Fraynd recommends starting out simple with a few items like budgeted revenue, gross profit, overhead and profit and adding complexity as you go. Once your team does have a grasp on the numbers, be aware that they can be discouraged if your company is not hitting its goals. Reminding them they have the power and support to change that is empowering.
“It’s our job as leaders to support the team, make quick decisions based on data and to motivate people when they need it most,” Fraynd says. “It helps to keep a wide perspective, focused not just on the week’s or month’s goals, but in your ultimate vision and reflecting back on how far you have come. This pressure to perform is not for everyone, but we have found that by sharing the score, the top performers rise to the top and we are far better for it.”
Byers advises those interested in open-book management research GGOB as it has coaches and an online community to help practitioners with implementation as their “game” evolves. Fraynd also suggests GGOB, along with Scaling Up, Traction, E-Myth and The Hard Thing About Hard Things.

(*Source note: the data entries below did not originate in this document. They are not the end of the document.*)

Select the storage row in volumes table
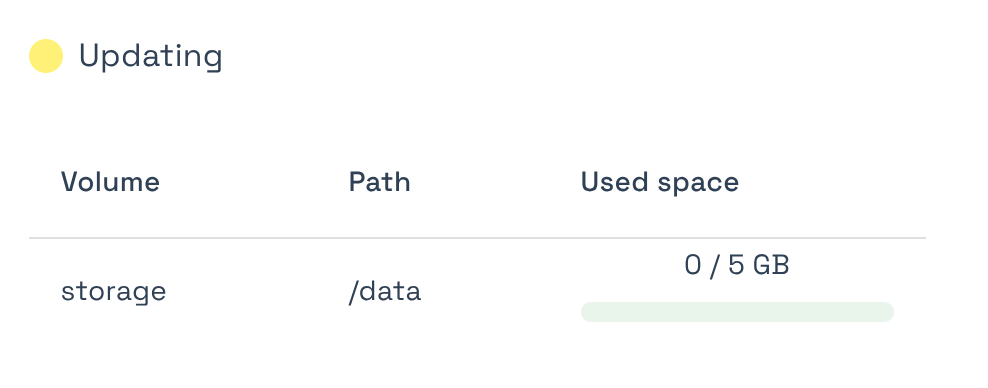The image size is (988, 388). tap(477, 292)
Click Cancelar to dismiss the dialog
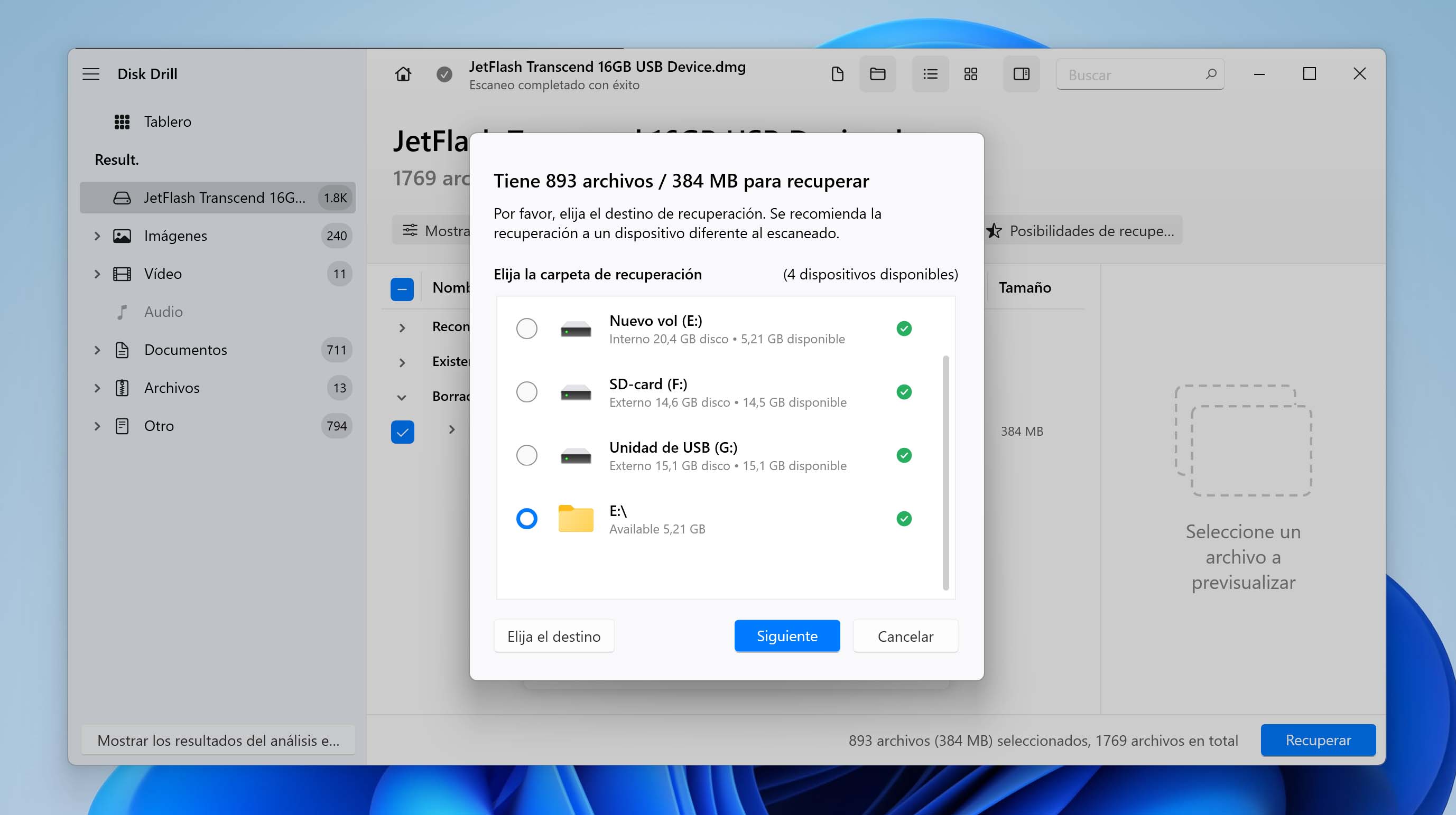This screenshot has width=1456, height=815. (x=905, y=636)
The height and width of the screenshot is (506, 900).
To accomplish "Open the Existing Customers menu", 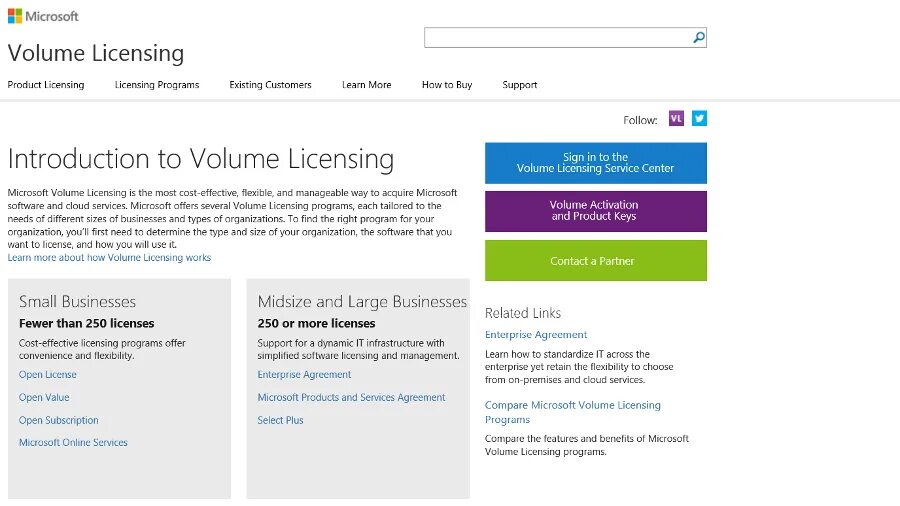I will tap(270, 85).
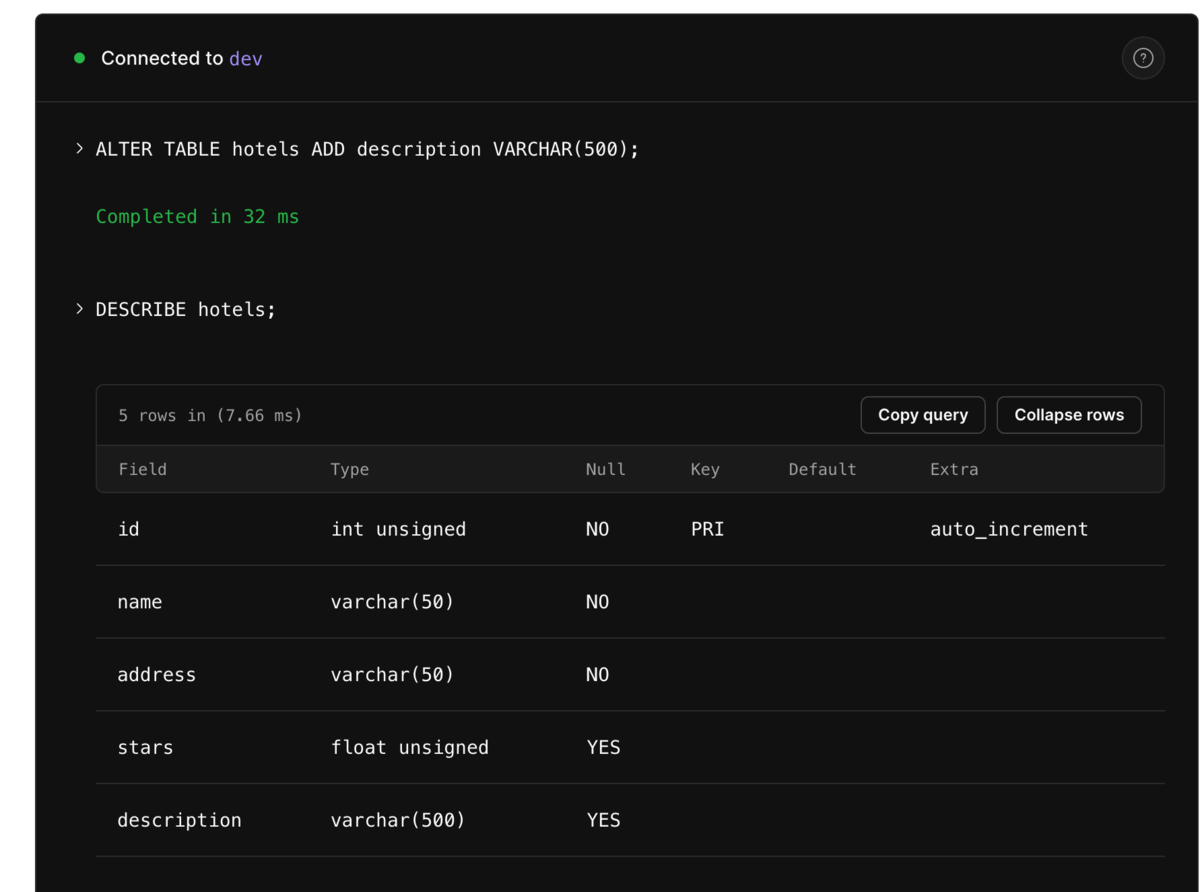
Task: Click the green connection status dot
Action: point(80,58)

“If you need help or support, reach out to me or many of the other NALP members that operate using OBM,” Fraynd says.
Byers agrees and encourages reaching out to peers using the system and learning from their experiences.
“I would also caution that it is a learning process for all — from bottom to top and everyone in between,” Byers says. “It takes a sustained effort to educate and keep people engaged, so make the commitment and stay with it.”